The European Court of Justice has balked at a decision that is urgently needed to clarify the requirements imposed on employers to consult workers’ representatives before making staff redundant.

In the case of United States of America v Nolan (Case C-583/10 ECJ), the court decided it had no jurisdiction to rule on the matter. Christine Nolan worked for the US Army in Britain and the relevant EU Directive “does not apply to workers employed by public administrative bodies or … by equivalent bodies” – including the US Army.

Nevertheless her case (which has returned to the Court of Appeal – see note below) epitomises the issue. Redundancies are governed by the EU Directive 98/59. Article 2 of that directive provides:

1. Where an employer is contemplating collective redundancies, he shall begin consultations with the workers’ representatives in good time with a view to reaching an agreement.

2. These consultations shall, at least, cover ways and means of avoiding collective redundancies or reducing the number of workers affected, and of mitigating the consequences by recourse to accompanying social measures aimed, inter alia, at aid for redeploying or retraining workers made redundant. [Emphasis added]

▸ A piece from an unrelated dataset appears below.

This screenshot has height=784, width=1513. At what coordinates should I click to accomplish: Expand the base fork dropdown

Furthermore to enable workers’ representatives to make constructive proposals, an employer is bound, in good time during the course of the consultations, to supply them with all relevant information and to notify them in writing of the matters specified in subparagraph 2.

But what does “contemplating” mean and hence what is “in good time”? Section188 of the Trade Union and Labour Relations (Consolidation) Act 1992, which is intended to transpose the Directive into British law, requires consultation when the employer is “proposing” redundancies. What does “proposing” mean? Is it different from “contemplating”?

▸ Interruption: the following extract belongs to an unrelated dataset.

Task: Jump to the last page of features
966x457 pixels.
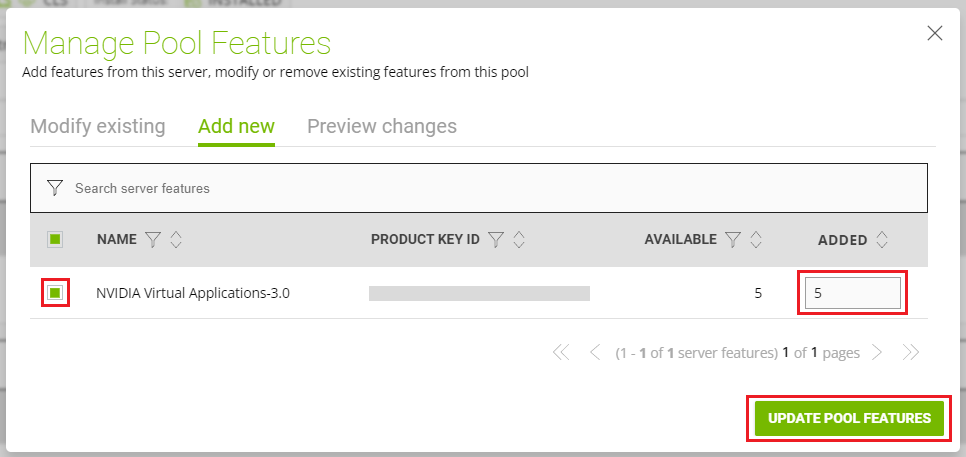Action: (910, 352)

The Act sets a minimum of 90 days consultation when 100 or more workers are to be made redundant or 30 days for less than 100 – but how far down the line of decision-making can management already be before it activates the statutory consultation period? “Contemplating” seems to be something you would do rather earlier in the process than “proposing”, so unions have argued that consultation must come at that earlier stage.

USA v Nolan

In USA v Nolan Christine Nolan worked at a US army base in Britain with about 200 civilian staff. By March 2006, the US had decided to close the base at the end of September 2006 (six months or so ahead). On 21 April 2006 plans for closure became public and in June staff representatives were told all employees were at risk of redundancy. The US Army considered consultation on the redundancies started on 5 June (more than 90 days before closure was planned).

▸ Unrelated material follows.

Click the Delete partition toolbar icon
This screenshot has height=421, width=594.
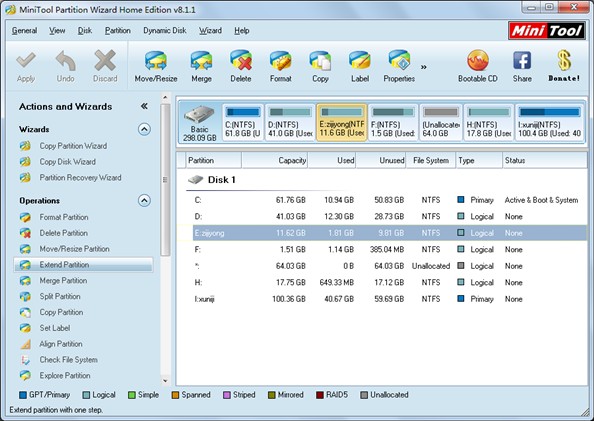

On 30 June, the Army gave the employees notices of dismissal, to take effect at the end of September. Nolan, a worker representative, brought a claim on behalf of those employees on the basis that the US had failed to comply with its collective consultation obligations by not consulting before 5 June.

The USA argued that: “no employer has an obligation to consult with its employees about a proposed operational decision to close a workplace that will lead to redundancies: it is said that the consultation obligation only arises after the employer has made such decision and is then proposing to dismiss the employees as redundant”.

Nolan, however, succeeded in a claim for a protective award (a penalty paid to each worker affected if there is not proper consultation) at an Employment Tribunal and at the Employment Appeal Tribunal. The Court of Appeal, however, sought guidance from the ECJ on when consultation should start.